Stream: wasm

Topic: WebAssembly workshop talk on correctness+security


view this post on Zulip Chris Fallin (Jan 21 2025 at 06:49):

I just gave a talk today at the WebAssembly Workshop (WAW 2025) at POPL on correctness efforts in Wasmtime+Cranelift (and a tiny bit about how weval can also be seen as a correctness effort). The recording is here if anyone is interested in watching; I'll post slides later as well.

(That's a timestamped link at 40m53s into the whole day workshop recording, which has a bunch of other interesting talks I'd recommend watching too -- full program here)

WebAssembly is a general-purpose low-level virtual machine. It was the first programming language to be introduced to the Web since JavaScript, and has since been adopted in many other environments, such as edge and cloud computing, mobile computing, blockchains, and embedded systems. Unusually for an industrial language, WebAssembly’s normative specification is stated fully in terms of a pen-and-paper formal semantics. In addition, multiple mechanisations of this semantics have been created and used to prove the soundness of the WebAssembly type system. The rigor of WebAssembly’s semanti ...

view this post on Zulip Robin Freyler (Jan 21 2025 at 13:34):

Great talk and very interesting topic!
One thing that confused me a bit was here: YouTube - - YouTube
You spoke about how important is linear time verifiability because one would not want a Wasm module to load in quadratic time or worse. However, from what I know (and I might very well be wrong) is that Wasm validation (part of loading) already is quadratic since multi-value Wasm was enabled.
E.g. checking the type of stack manipulating control flow and calls is non-linear with multi-value Wasm.
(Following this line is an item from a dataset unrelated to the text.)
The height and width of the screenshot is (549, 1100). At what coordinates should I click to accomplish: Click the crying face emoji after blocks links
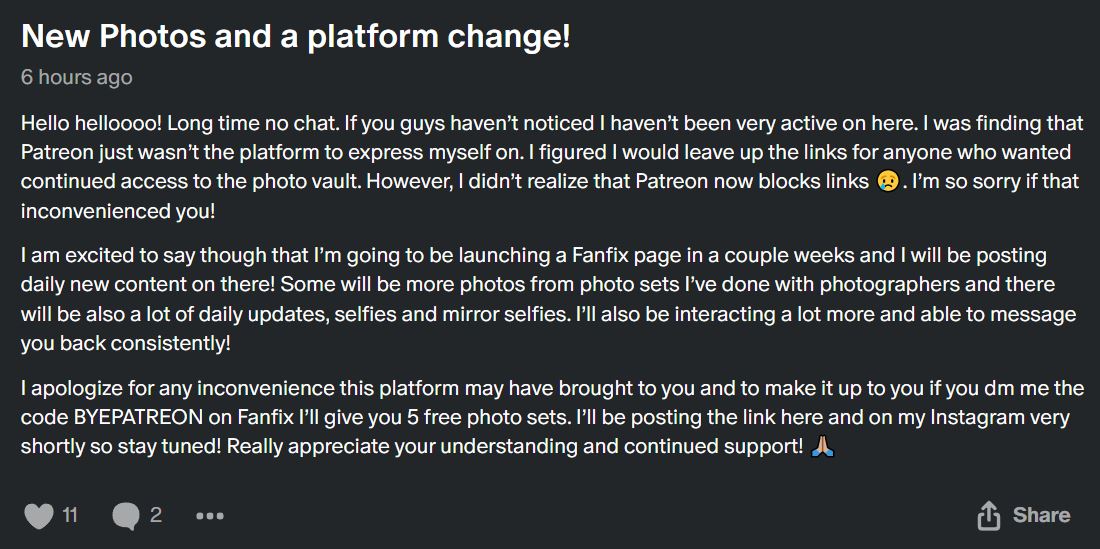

At least in all implementations I know it is quadratic in the worst-case.

view this post on Zulip Chris Fallin (Jan 21 2025 at 16:24):

@Robin Freyler good question! I actually was not aware of quadratic complexity of multi-value validation, though I can see how that could be the case with a particular implementation (linear-time equality on signature rather than constant interned signature ID). I believe wasmparser should be able to do the check in constant time (so linear-time validation overall) because it has an interned ID for the block type (here) rather than an explicit list of params/results. @Alex Crichton could confirm for sure that the implementation is as I suspect...

I'll note in the talk though that I was coming from the Wasm standards angle, where the spec has definitely been careful to ensure linear-time validation is possible, and that's a topic that comes up from time to time in discussion of extensions. Cranelift overall is definitely not a linear-time compiler but with a validator it's a desirable property not to add new superlinear blowups, which was my main point :-)
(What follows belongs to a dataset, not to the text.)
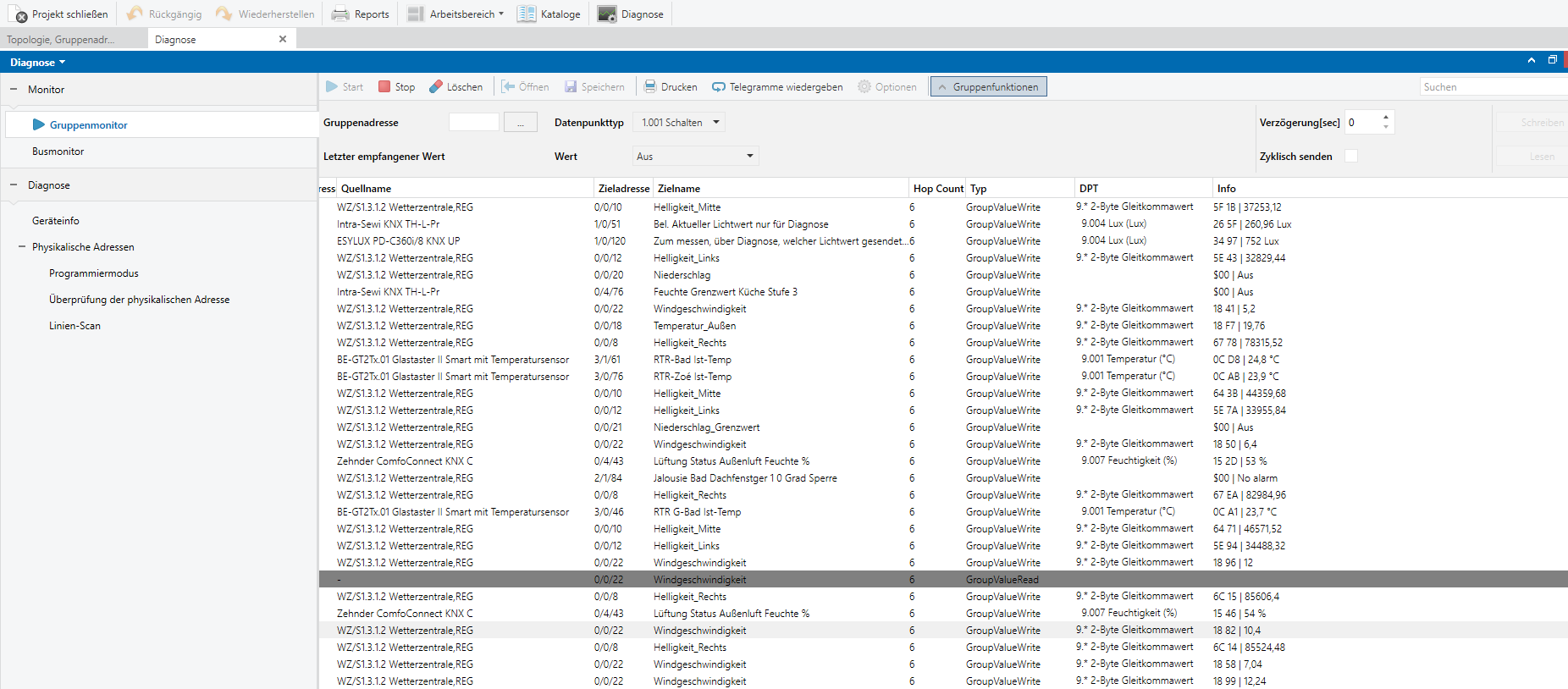1568x689 pixels.
Task: Click the Diagnose toolbar icon
Action: click(x=607, y=14)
view this post on Zulip Alex Crichton (Jan 21 2025 at 16:31):

Oh I wasn't aware of any quadratic behavior in wasmparser's validator myself, but I could also very well have missed something

view this post on Zulip Chris Fallin (Jan 21 2025 at 16:33):

A slightly more nuanced additional thought as well here after reading some code: a block with a signature, when branched to, will involve pushing/popping types on the type stack (e.g. here for block); but when branching, a valid module will also have needed to produce those values somehow, and the block consume them; those instructions overall are linear, so the module size also must scale up. In other words, the validation cost is still linear overall in code size

CLI and Rust libraries for low-level manipulation of WebAssembly modules - bytecodealliance/wasm-tools

view this post on Zulip Chris Fallin (Jan 21 2025 at 16:33):

(seen another way: consider any per-parameter work when handling block signature validation to be amortized/accounted against the producer and consumer of that particular value instead)

view this post on Zulip Chris Fallin (Jan 21 2025 at 16:34):

so I think we're good, and I'd be very surprised if the Wasm spec itself missed a superlinear validation issue like this (@Robin Freyler please do let us know if we're missing something!)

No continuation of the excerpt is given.